EPILEPTIC AND DEVELOPMENTAL ENCEPHALOPATHY 14 ASSOCIATED WITH KNCT1 GENE MUTATION: A CASE REPORT

Apresentação do caso

CASE PRESENTATION: Male patient, with no history of comorbidities or consanguinity. Normal neurodevelopment up to two months, when started with daily focal epileptic seizures, with bilateral tonic-clonic progression. EEG with reentrant epileptic activity with onset of rhythmic theta activity located in the left posterior quadrant and then in the right central parietal region. Investigation by neuroimage without alterations. Genetic exam with heterozygous mutation of the KNCT1 Gene, which encodes a sodium-activated potassium channel and is expressed in the central nervous system.
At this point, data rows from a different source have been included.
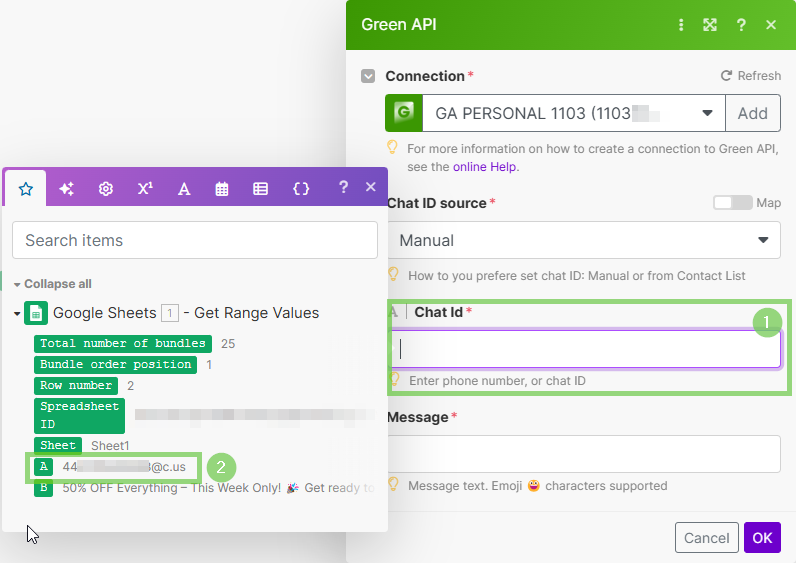Open the GA PERSONAL 1103 connection dropdown
Image resolution: width=796 pixels, height=563 pixels.
point(572,113)
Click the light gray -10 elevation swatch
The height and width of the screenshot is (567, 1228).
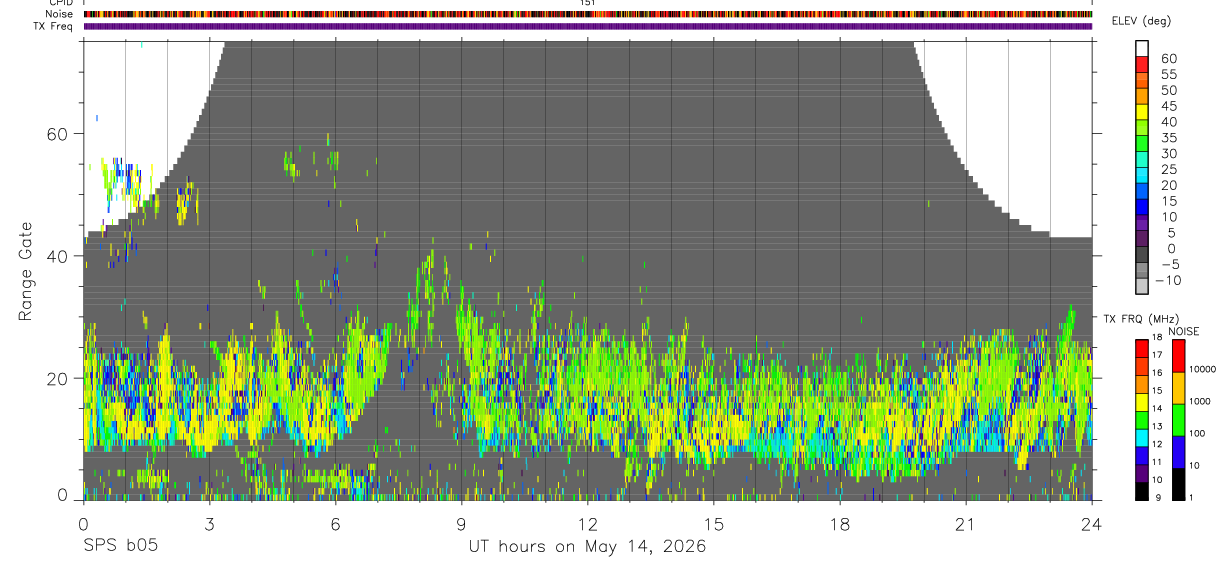coord(1142,281)
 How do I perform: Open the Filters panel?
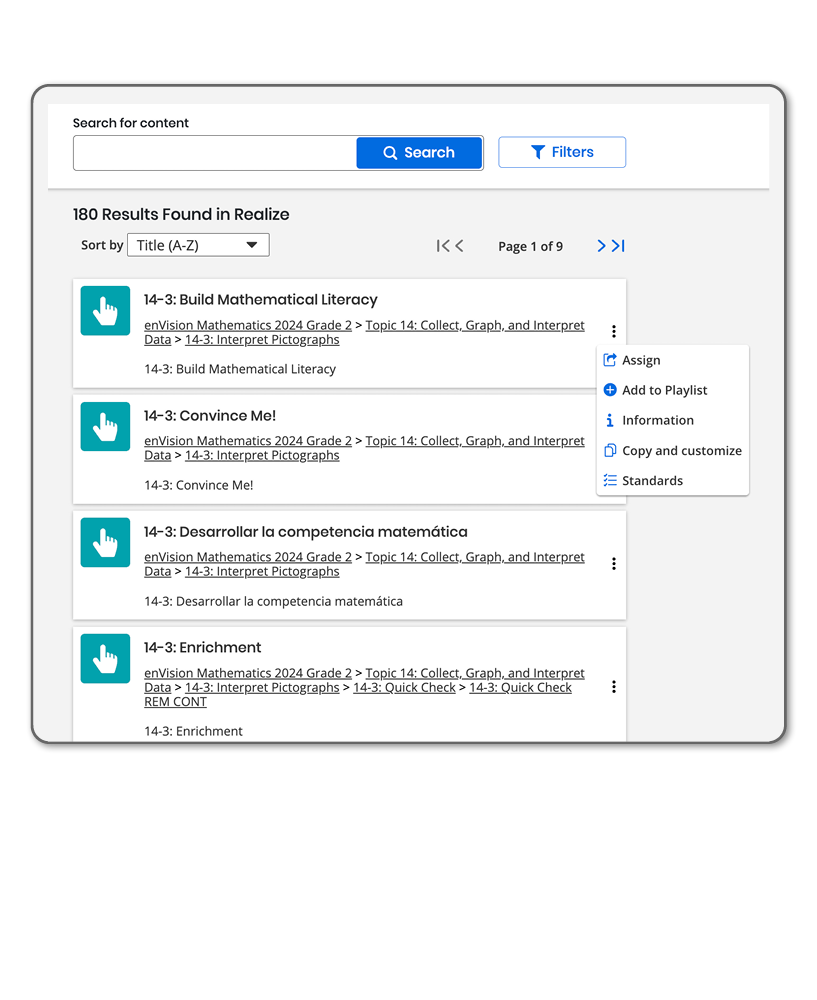pyautogui.click(x=562, y=152)
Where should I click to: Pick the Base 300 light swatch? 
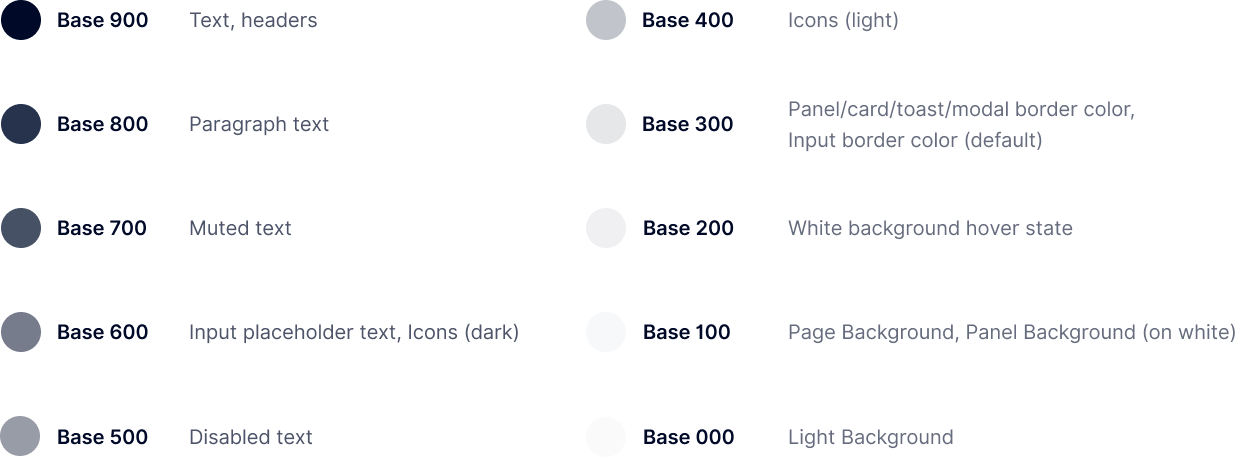pos(606,124)
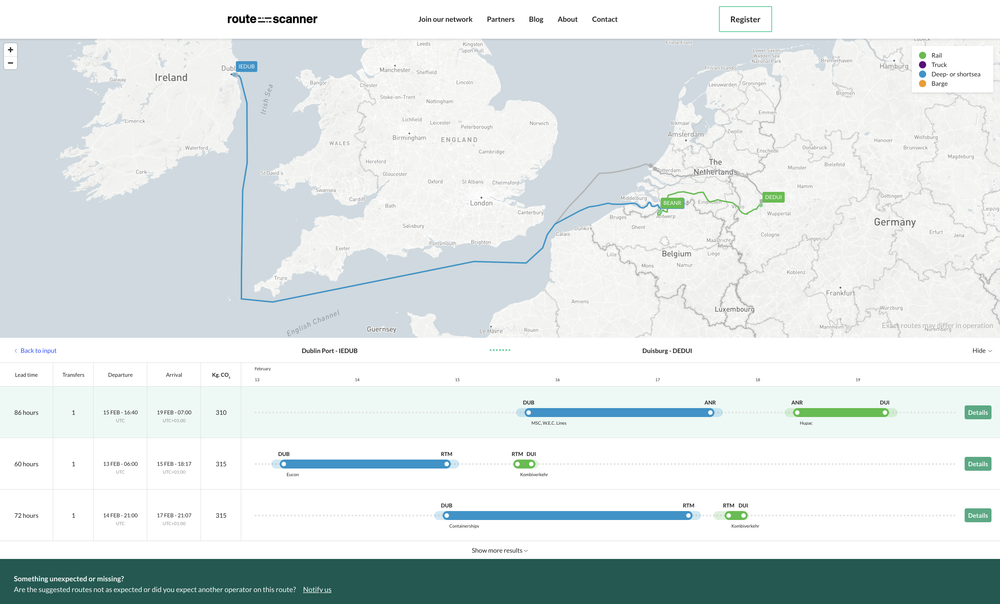Click the DUI endpoint circle on the Hapag route bar
Screen dimensions: 1000x604
point(883,412)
During the period, he used multiple drugs in optimized doses without complete improvement of the crises.

Discussão

DISCUSSION: Epileptic and Developmental Encephalopathy 14 associated with mutation of the KNCT1 Gene is a serious disease characterized by refractory focal seizures in children younger than 6 months and severe neurodevelopmental impairment. The mutation alters the central nervous system's sodium-activated potassium channels, which modulate the hyperpolarization of neurons after repetitive firing of action potentials. These channels are also found in the heart muscle contributing to the development of arrhythmias. It is a very rare disease, with approximately 200 cases described. The EEG of those affected shows ictal discharges that arise randomly from both hemispheres and migrate from one region to another. The diagnosis is made by identifying a heterozygous pathogenic variant in KCNT1. There is no specific treatment for this pathology and traditional drugs are not effective. Some authors approach treatment with Quinidine, still with inconsistent data regarding clinical efficacy, which may vary from complete to no response. Few can benefit from partial seizure reduction at the expense of cardiotoxic effects. Another option is the ketogenic diet, a limiting strategy for our patient due to being an infant.

Comentários finais

FINAL COMMENTS: Epileptic and developmental encephalopathy 14 is a rare genetic disease, with refractory epilepsy and severe neurodevelopmental impairment. Due to the small number of children affected by this disease, diagnosis and treatment are a challenge for the team.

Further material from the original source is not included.